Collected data
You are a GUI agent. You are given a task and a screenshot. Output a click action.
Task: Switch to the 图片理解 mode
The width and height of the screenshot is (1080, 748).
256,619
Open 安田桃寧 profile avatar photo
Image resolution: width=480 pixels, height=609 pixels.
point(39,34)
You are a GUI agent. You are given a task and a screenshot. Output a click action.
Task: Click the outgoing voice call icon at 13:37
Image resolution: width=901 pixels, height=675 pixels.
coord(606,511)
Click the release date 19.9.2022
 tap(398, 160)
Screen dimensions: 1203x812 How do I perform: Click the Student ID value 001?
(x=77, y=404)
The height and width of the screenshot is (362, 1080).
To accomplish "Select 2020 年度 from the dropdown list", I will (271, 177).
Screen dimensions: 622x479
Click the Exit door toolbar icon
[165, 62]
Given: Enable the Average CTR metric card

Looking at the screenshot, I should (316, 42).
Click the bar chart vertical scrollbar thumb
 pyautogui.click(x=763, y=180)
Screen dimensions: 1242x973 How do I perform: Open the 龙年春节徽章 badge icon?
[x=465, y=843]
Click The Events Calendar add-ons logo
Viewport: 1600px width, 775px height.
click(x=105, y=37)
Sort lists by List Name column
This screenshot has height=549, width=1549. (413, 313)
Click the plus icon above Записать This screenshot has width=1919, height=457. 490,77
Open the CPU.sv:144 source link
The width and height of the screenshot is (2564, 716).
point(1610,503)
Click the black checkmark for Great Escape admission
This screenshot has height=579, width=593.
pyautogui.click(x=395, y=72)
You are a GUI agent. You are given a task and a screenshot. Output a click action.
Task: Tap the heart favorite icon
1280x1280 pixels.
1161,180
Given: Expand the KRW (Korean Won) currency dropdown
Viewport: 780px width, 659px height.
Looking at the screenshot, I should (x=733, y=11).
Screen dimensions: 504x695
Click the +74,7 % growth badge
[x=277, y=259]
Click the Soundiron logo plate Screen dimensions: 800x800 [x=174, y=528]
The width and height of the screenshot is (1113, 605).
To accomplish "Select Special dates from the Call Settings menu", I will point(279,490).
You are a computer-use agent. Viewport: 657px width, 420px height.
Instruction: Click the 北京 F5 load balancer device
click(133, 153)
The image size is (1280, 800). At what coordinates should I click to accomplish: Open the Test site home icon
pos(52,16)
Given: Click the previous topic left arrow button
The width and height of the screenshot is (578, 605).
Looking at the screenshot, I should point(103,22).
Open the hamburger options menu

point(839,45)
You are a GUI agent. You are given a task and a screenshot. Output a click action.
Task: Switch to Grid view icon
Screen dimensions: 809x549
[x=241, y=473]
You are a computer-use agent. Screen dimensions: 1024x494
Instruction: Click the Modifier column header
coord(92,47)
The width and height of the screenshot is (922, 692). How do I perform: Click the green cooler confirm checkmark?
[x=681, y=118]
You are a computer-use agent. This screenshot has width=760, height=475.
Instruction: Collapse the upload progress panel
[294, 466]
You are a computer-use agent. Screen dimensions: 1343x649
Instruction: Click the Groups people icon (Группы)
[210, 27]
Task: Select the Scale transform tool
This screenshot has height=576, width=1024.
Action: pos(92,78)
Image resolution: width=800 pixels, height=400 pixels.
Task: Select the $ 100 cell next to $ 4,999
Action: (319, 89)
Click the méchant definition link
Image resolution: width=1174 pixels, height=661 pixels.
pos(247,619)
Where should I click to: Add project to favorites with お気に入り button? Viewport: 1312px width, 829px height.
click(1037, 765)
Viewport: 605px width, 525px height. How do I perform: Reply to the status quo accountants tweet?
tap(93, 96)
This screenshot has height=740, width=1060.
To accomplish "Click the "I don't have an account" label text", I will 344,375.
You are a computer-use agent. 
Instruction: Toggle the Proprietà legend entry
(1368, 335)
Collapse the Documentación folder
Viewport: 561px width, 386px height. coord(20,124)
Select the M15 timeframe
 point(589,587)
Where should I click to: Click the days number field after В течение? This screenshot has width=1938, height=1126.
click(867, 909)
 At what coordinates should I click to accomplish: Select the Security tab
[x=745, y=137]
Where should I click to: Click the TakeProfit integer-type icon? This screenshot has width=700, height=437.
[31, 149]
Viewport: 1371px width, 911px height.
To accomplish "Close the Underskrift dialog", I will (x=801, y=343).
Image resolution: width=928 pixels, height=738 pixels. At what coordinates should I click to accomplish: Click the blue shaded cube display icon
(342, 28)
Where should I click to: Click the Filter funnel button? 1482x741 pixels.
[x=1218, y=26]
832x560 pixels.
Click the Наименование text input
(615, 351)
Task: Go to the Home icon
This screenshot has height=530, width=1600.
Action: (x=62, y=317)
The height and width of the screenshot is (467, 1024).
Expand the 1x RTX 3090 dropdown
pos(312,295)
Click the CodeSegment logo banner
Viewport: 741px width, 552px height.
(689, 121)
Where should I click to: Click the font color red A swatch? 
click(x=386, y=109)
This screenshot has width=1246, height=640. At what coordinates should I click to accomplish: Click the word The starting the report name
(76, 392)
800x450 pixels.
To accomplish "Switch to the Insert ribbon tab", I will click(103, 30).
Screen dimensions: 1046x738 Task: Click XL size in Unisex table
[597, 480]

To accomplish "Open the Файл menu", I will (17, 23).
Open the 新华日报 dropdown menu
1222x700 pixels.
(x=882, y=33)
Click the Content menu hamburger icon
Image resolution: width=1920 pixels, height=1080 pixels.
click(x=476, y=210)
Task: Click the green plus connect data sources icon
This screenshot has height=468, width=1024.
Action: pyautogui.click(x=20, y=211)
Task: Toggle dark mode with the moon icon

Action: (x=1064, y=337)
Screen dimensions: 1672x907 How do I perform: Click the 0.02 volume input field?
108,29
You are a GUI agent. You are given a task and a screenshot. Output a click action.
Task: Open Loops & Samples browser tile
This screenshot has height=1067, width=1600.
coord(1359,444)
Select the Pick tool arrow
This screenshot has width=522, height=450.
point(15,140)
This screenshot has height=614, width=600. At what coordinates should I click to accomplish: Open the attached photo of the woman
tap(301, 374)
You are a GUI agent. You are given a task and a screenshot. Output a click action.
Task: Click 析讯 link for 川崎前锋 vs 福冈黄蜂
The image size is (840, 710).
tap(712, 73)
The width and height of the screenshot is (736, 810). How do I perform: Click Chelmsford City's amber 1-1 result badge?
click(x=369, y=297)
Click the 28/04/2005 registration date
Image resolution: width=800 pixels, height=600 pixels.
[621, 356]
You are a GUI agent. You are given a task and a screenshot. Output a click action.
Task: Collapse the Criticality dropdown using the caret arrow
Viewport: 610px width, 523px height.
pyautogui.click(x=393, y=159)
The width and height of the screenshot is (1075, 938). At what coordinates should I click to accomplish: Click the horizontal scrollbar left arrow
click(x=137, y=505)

:: Work order ::
Extract every line from the one containing "Viewport: 610px width, 523px height." through the last line of the data, inclusive, exactly as written.

:: Reply to the task ::
Viewport: 610px width, 523px height.
pyautogui.click(x=393, y=159)
The width and height of the screenshot is (1075, 938). At what coordinates should I click to accomplish: Click the horizontal scrollbar left arrow
click(x=137, y=505)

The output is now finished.